# Explore the material
(A) From the blog excerpt, copy word for word the passage starting with "Confessions of an" and going on through "have to suffer.".
(B) According to the blog excerpt, how long do The Hurricane's tantrums last?

# Excerpt
Sound a bit crazy? I am not one of little faith when my butt is on the line. As we rounded the bend, a freak snowstorm miraculously blew threw. A few minutes later, the guides canceled the trip for fear of avalanche danger in the backcountry.

The moral of these stories?

Never underestimate the “powder” of prayer….

AMEN.

Confessions of an Insomniac

I am dreading tomorrow. Jamie goes back to work and I will be left alone with The Children. Two of them. It doesn’t sound like a lot until you have one screaming to be fed and another dialing Child Services and reporting she has been neglected. For two whole minutes. A fate no kid should have to suffer.

It doesn’t help that Bode finally woke up from his sluggish state. He thankfully still sleeps a good block of the night but during the day, he likes to cry. A lot. Rumor has it this is what babies do. However, he still does not even come close to The Hurricane’s 4-hour-long tantrums so I’m trying to keep things in perspective. But hormones + a toddler + a newborn + 100-degree temps= an extreme lack thereof.

# Supplied entries
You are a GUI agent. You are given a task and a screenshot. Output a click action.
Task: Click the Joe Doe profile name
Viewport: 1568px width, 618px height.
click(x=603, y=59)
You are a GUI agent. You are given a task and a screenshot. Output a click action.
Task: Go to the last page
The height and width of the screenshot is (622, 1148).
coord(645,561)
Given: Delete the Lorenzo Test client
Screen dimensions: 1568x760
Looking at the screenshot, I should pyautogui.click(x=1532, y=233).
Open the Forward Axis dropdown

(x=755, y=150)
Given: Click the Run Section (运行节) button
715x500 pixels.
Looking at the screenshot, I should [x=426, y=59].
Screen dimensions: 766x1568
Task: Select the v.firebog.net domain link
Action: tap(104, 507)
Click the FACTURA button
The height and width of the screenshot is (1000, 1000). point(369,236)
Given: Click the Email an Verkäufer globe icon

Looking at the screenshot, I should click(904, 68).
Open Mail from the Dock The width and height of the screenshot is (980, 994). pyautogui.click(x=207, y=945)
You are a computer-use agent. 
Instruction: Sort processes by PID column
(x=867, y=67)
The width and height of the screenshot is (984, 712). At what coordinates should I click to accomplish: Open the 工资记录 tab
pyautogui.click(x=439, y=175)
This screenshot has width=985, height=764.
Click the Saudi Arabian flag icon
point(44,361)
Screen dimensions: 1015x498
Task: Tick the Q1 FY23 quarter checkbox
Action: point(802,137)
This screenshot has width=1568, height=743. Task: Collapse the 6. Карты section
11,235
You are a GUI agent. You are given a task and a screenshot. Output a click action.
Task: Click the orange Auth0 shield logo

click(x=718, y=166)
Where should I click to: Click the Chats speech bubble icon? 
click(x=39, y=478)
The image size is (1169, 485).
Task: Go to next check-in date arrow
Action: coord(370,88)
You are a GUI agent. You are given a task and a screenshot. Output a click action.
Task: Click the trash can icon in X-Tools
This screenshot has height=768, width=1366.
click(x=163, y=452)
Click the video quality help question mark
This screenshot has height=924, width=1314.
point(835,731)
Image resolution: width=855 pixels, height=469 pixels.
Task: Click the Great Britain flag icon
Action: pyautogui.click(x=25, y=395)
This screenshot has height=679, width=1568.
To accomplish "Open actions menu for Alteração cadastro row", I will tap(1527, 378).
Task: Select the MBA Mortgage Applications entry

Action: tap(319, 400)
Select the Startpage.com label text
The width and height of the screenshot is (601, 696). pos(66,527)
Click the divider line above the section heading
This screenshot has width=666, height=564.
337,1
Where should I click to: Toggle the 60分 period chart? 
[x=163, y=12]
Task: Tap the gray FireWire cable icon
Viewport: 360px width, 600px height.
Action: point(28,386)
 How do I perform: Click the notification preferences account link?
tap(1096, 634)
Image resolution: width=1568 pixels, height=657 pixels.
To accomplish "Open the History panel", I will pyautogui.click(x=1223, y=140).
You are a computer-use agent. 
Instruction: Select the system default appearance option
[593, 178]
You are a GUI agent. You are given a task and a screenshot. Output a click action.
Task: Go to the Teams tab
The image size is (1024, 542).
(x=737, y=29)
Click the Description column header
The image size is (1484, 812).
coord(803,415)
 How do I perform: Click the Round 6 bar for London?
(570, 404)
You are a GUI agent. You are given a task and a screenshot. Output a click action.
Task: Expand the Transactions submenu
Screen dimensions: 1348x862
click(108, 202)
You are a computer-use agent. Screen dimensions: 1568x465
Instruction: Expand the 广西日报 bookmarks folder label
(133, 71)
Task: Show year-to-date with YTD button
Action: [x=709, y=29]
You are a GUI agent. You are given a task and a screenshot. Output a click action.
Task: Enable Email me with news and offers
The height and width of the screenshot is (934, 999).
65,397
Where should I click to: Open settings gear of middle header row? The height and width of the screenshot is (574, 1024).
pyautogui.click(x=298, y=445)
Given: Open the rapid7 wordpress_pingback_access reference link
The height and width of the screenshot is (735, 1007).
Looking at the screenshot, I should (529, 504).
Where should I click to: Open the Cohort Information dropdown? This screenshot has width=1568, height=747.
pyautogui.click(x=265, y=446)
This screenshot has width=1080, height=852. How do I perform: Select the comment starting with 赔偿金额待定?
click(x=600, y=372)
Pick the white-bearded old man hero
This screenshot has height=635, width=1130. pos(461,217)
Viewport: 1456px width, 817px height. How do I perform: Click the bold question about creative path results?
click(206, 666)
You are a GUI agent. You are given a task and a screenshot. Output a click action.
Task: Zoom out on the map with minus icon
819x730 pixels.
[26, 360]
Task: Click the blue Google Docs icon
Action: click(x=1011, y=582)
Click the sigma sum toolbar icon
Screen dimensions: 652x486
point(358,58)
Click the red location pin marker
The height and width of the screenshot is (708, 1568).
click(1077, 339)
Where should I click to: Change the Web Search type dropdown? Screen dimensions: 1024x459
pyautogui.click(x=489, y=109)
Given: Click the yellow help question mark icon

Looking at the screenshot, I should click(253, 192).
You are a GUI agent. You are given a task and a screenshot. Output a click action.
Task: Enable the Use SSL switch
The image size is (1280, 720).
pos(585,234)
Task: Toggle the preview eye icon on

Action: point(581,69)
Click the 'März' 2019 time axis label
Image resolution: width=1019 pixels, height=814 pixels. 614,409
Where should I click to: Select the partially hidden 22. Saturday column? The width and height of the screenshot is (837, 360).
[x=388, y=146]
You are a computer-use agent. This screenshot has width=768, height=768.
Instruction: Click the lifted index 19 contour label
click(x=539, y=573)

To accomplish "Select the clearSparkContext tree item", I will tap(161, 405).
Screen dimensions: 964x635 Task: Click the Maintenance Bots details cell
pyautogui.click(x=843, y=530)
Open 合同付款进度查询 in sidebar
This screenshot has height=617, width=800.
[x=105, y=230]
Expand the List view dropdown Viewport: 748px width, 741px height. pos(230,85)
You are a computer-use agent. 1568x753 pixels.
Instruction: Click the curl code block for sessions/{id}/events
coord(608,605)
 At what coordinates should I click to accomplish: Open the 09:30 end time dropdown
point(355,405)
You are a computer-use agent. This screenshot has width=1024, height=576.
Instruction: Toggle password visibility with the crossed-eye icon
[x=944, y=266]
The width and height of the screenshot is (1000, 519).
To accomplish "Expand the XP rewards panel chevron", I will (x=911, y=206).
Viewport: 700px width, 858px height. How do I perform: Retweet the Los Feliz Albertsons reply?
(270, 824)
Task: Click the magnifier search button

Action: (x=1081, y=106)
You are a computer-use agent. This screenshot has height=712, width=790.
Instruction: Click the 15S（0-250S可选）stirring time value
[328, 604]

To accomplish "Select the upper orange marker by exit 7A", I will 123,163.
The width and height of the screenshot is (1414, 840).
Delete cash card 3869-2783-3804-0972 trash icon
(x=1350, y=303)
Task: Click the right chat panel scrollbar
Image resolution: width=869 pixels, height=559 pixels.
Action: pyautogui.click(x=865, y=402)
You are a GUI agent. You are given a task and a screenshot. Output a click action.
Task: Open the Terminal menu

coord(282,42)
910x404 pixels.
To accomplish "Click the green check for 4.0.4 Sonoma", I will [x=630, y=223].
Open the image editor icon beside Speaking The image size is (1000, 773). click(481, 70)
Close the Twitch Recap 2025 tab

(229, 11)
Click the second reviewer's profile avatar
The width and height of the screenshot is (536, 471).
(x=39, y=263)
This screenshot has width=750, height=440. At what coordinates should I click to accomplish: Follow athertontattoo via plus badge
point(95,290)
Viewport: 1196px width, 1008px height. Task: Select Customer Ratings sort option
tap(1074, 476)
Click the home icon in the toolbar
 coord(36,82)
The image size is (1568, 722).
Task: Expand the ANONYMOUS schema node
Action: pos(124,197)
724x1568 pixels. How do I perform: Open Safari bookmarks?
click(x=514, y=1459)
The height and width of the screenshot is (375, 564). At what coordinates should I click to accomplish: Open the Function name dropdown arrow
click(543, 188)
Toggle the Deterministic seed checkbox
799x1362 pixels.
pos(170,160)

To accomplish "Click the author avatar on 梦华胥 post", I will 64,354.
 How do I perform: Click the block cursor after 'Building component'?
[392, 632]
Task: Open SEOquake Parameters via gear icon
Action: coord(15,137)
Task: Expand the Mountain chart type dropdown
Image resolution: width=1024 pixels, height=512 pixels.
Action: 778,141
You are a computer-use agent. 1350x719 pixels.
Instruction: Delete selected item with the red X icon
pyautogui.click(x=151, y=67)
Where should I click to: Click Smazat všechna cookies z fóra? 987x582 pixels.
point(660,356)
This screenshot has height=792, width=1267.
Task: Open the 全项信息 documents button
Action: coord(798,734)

# Completed exercise
(A)
Confessions of an Insomniac

I am dreading tomorrow. Jamie goes back to work and I will be left alone with The Children. Two of them. It doesn’t sound like a lot until you have one screaming to be fed and another dialing Child Services and reporting she has been neglected. For two whole minutes. A fate no kid should have to suffer.

(B) Four hours.